A.F. da S. foi acusado pelo Ministério Público pela prática do crime de estupro há 18 anos atrás, com vítima menor de 14 anos de idade. Na época, vigia o tipo penal descrito no artigo 213 do CP, que definia estupro e atentando violento ao pudor em único tipo penal. Considerado crime hediondo pela lei 8.072/90, não admitindo liberdade provisória, a pena era cumprida em regime integralmente fechado, com sanção especialmente agravada pelo fato da menoridade da vítima. A 1ª. Vara Especializada em Crimes Contra a Dignidade Sexual de Crianças e Adolescentes veio a conhecer e julgar a matéria quando estava em vigor a lei 12.015/2009, que introduziu no Código Penal, o artigo 217.A, criando o tipo do estupro de vulnerável, com pena máxima privativa de liberdade em 15 anos de reclusão. Ter conjunção carnal ou praticar outro ato libidinoso com menor de 14 (catorze) anos era a nova tipologia penal a partir de 2009. Como o fato foi praticado antes da vigência da nova lei, esta retroagiu para beneficiar o apelante, em decisão confirmada pelo Tribunal de Justiça do Amazonas. A decisão consta nos autos do processo 0550181-45.2009. Foi relatora a Desembargadora Vânia Maria Marques Marinho.
Para a relatora, os crimes de natureza sexual são praticados às ocultas, motivo pelo qual não se apresentam testemunhas diretas ou visuais do delito, destacando-se a palavra da ofendida pelo crime como prova de valor irrefutável. O acusado pediu a absolvição, mas fora impossível o TJAM atender o pleito, pois a ofendida, apesar de não se recordar de pequenos detalhes, fora firme e decisiva para reconhecer a autoria do delito em persecução penal.
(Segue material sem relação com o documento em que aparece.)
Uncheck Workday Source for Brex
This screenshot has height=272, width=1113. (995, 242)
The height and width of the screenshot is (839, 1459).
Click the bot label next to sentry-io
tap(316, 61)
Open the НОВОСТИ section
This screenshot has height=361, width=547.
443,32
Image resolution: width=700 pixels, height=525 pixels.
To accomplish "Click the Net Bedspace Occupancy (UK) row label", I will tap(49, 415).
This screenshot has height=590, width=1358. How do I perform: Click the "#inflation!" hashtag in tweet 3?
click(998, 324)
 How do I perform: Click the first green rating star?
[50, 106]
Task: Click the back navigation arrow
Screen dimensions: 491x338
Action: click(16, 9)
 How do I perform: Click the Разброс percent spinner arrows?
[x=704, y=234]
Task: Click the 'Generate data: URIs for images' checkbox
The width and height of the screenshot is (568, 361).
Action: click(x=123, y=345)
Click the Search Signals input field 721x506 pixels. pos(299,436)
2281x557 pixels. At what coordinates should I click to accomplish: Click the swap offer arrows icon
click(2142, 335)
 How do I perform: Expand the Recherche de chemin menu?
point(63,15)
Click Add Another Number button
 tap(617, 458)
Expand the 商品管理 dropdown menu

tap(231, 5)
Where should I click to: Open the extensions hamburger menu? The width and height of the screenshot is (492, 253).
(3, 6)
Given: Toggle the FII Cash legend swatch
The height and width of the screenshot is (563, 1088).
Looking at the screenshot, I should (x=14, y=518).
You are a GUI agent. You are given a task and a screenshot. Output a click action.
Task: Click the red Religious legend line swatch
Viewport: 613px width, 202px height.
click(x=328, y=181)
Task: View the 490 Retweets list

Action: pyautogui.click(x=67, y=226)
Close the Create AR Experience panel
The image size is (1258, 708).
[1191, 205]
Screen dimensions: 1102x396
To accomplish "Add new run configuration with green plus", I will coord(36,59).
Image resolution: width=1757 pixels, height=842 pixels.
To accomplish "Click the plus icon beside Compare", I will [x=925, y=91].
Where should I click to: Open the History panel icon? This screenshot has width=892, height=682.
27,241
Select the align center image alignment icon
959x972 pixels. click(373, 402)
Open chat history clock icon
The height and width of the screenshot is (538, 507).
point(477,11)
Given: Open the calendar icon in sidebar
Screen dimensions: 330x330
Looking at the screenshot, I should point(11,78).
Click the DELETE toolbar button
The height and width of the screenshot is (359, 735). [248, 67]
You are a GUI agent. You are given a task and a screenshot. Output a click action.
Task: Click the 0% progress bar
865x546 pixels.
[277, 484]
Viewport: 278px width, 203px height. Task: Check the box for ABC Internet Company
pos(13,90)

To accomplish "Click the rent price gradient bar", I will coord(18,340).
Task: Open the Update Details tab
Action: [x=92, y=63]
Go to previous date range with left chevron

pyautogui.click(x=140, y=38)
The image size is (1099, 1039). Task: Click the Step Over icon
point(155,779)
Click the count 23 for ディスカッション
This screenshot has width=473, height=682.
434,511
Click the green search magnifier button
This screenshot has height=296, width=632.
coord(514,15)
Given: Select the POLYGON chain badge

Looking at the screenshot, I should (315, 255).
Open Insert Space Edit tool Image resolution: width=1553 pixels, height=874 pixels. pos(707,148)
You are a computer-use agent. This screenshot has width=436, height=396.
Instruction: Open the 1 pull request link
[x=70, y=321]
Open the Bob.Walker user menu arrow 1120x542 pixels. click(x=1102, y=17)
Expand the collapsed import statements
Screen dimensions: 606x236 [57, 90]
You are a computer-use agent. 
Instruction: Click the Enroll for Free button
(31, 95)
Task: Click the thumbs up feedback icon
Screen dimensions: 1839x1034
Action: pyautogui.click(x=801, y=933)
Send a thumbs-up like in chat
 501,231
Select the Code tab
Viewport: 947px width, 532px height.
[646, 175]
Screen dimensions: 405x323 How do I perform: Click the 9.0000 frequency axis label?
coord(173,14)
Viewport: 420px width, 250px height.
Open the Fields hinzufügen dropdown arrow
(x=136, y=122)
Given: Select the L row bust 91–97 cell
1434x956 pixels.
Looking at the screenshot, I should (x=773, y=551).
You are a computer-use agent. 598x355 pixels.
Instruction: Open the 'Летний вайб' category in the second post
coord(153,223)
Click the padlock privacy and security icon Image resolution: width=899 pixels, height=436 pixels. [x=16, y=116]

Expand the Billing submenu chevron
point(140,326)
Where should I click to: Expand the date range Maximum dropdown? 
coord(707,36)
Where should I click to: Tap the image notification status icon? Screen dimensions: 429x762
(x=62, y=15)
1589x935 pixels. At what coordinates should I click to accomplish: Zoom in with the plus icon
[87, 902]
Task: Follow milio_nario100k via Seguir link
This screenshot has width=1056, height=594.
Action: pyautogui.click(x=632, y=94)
“O fato de a vítima não lembrar de pequenas detalhes do crime é perfeitamente compreensível, mais ainda quando a narrativa que interessa à tipificação da conduta e à comprovação da autoria não padece de qualquer contradição”, emitiu a relatora em voto decisivo que integrou o julgado.
“Após a Lei 12.015/2009, os crimes de estupro e atentado violento ao pudor, quando praticados contra vítima menor de quatorze anos, passaram a ser descritos no art. 217-A do Código Penal. Essa modificação afastou a aplicação da causa de aumento de pena prevista no artigo 9º da Lei dos Crimes Hediondos, que seria aplicável no caso uma vez que o crime foi praticado mediante emprego de violência real. Contudo, apesar de a Lei nº 12.015/2009 ter determinado o recrudescimento da pena, deve ela retroagir por ser mais benéfica ao Réu, tratando-se de verdadeira ‘novatio legis in mellius’, uma vez que também determinou a revogação da causa de aumento prevista no artigo 9º da Lei nº 8.072/90”.